(Material for this task):
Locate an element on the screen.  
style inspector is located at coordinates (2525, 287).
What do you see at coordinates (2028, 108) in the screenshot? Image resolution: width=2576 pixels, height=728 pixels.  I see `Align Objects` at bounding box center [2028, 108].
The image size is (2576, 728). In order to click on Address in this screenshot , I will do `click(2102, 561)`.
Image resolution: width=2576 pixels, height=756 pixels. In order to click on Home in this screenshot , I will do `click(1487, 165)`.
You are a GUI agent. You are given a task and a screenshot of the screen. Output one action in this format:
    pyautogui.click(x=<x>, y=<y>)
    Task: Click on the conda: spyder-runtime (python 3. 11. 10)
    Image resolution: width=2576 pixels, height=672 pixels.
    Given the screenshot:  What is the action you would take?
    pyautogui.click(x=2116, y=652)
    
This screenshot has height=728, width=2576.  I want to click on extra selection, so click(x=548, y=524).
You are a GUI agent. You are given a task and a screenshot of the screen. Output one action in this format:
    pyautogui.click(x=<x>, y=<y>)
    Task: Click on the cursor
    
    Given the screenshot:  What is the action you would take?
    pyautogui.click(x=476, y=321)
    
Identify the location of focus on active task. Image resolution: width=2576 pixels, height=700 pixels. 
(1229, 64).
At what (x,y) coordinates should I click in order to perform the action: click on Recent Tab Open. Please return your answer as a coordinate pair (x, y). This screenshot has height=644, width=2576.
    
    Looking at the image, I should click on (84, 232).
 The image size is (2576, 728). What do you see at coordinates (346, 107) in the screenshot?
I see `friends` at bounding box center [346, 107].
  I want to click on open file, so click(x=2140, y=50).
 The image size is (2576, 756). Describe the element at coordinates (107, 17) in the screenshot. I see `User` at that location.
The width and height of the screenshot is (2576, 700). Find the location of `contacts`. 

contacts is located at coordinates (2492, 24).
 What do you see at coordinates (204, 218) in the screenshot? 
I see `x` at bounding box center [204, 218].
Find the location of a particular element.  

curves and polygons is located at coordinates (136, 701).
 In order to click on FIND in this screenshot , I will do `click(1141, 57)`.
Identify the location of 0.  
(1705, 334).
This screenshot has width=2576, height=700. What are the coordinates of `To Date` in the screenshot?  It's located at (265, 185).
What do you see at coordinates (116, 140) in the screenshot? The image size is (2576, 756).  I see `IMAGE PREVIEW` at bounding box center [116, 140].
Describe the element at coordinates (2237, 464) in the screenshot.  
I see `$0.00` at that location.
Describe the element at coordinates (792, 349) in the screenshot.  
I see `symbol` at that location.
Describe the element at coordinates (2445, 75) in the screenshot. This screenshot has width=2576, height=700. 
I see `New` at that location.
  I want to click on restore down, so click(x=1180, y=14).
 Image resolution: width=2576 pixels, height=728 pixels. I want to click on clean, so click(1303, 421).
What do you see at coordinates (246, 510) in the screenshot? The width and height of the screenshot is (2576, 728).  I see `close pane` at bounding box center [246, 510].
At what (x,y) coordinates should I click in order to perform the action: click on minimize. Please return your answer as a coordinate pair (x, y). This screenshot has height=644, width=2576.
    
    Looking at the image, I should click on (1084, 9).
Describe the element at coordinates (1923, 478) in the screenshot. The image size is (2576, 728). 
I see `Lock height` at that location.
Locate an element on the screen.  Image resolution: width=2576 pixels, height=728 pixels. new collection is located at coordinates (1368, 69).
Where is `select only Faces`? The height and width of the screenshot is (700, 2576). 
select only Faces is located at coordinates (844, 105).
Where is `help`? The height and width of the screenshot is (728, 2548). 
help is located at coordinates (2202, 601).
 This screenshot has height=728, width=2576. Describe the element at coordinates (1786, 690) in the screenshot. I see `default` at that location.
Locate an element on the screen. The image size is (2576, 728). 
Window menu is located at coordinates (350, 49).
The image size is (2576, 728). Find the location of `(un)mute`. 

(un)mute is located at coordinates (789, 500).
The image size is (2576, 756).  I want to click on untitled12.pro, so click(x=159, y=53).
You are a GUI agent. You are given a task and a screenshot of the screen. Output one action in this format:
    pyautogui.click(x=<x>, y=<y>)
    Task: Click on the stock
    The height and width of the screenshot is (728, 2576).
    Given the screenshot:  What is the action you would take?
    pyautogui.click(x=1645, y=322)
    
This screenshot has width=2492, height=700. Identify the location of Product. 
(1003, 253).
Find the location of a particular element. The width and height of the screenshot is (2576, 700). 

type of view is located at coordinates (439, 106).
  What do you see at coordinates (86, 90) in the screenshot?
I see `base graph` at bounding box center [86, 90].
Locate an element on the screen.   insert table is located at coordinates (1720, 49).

(Problem statement):
Quote the lines above exactly, beginning at the line that contains "click on Recent" and stopping after the line that contains "center [346, 107].".

(Output of the exercise):
At what (x,y) coordinates should I click in order to perform the action: click on Recent Tab Open. Please return your answer as a coordinate pair (x, y). This screenshot has height=644, width=2576.
    
    Looking at the image, I should click on (84, 232).
 The image size is (2576, 728). What do you see at coordinates (346, 107) in the screenshot?
I see `friends` at bounding box center [346, 107].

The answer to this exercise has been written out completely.